Supplied entries:
┏━━

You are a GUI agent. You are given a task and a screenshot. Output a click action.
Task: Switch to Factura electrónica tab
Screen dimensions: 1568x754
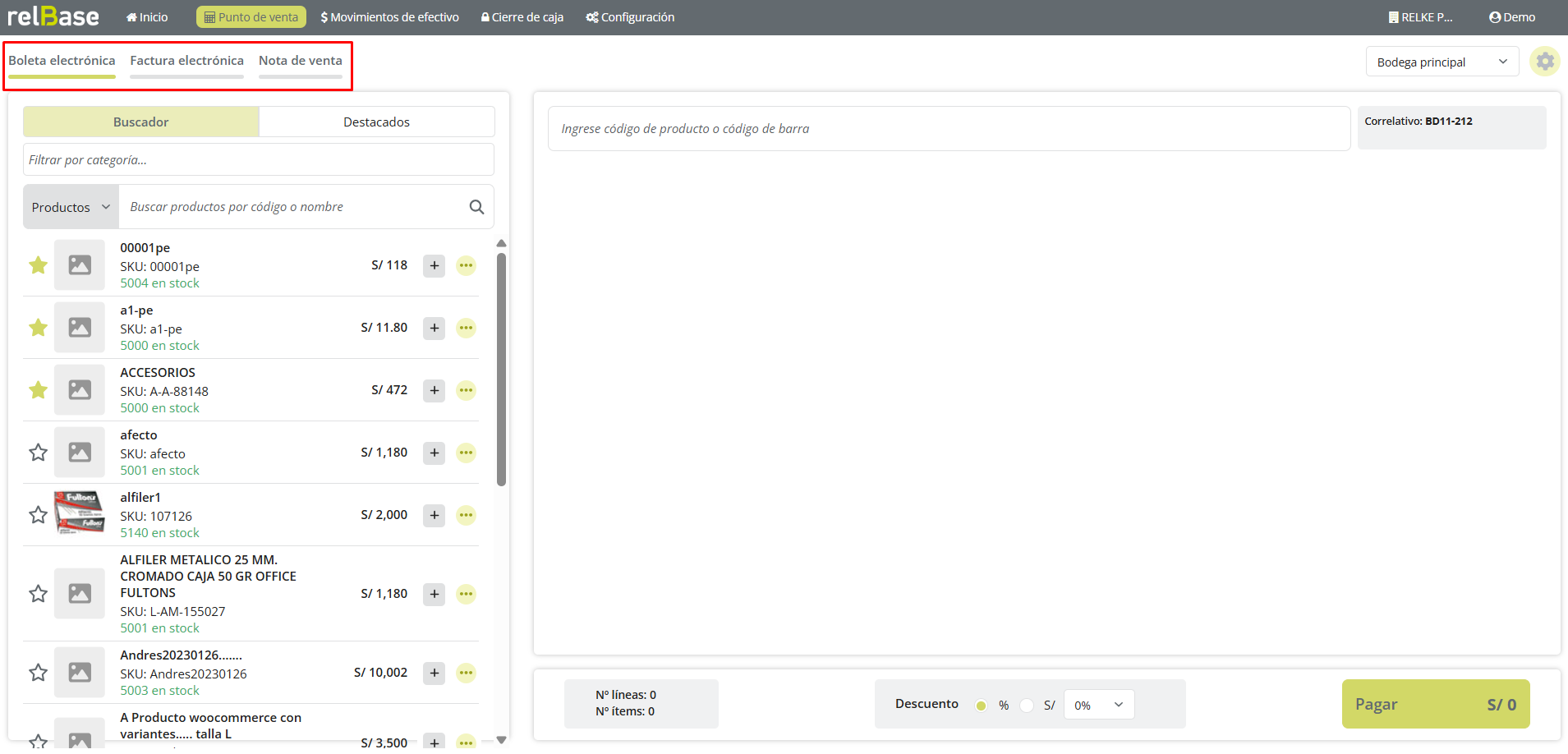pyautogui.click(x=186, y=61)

┗━━
┏━━

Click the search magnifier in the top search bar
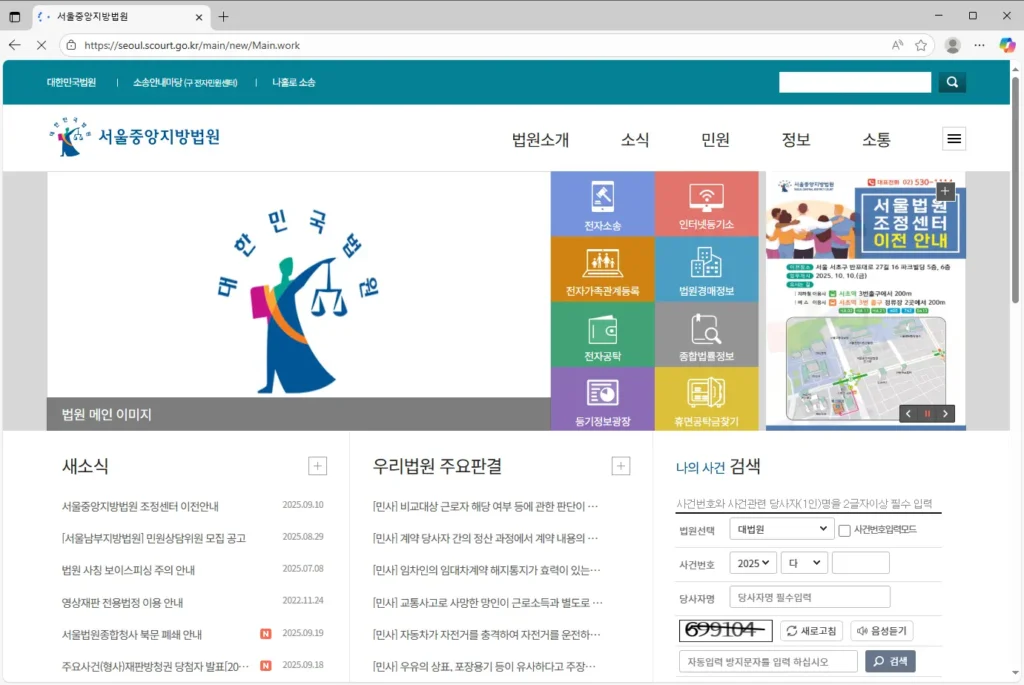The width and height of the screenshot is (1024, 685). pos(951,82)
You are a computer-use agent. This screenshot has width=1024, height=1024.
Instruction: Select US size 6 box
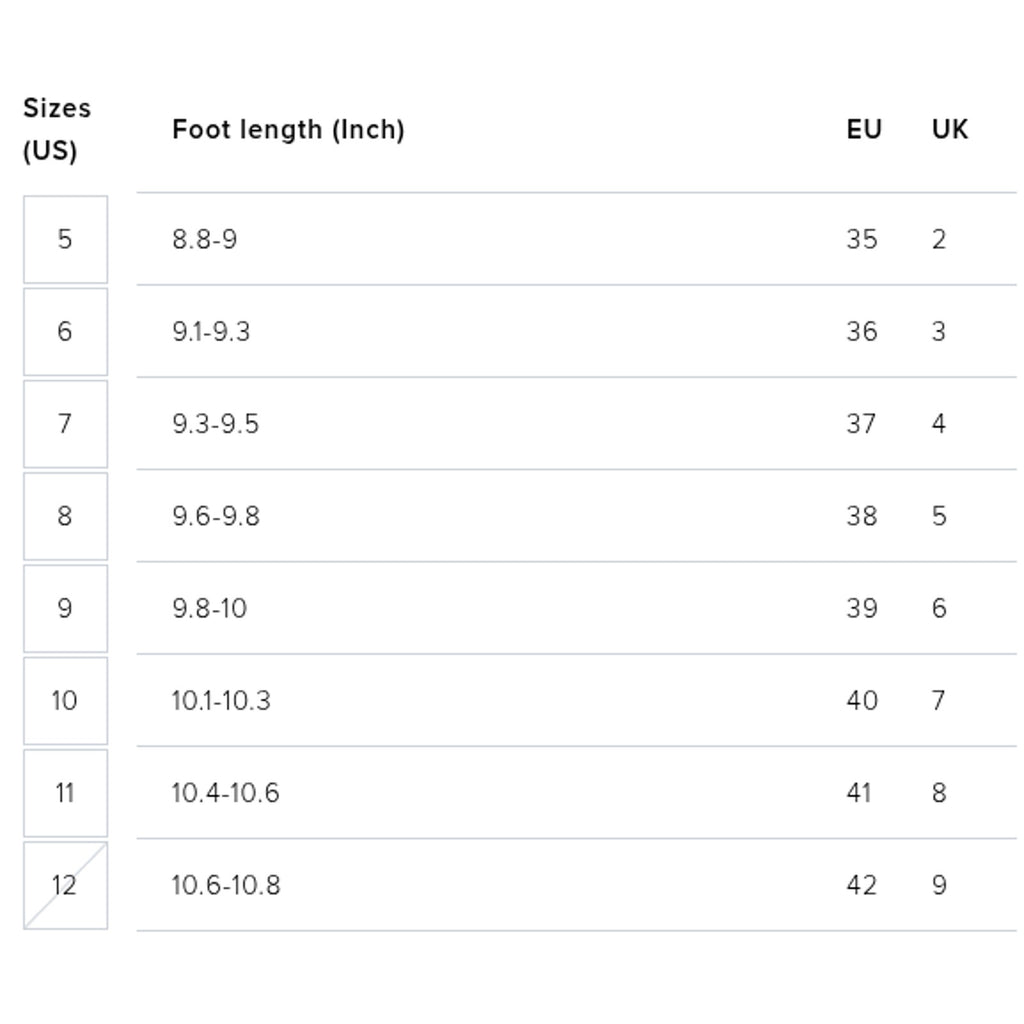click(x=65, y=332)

┗━━

Your instructions: Using the data above, count the lines where "agent" appears. Reply with the number only.

Written answer: 2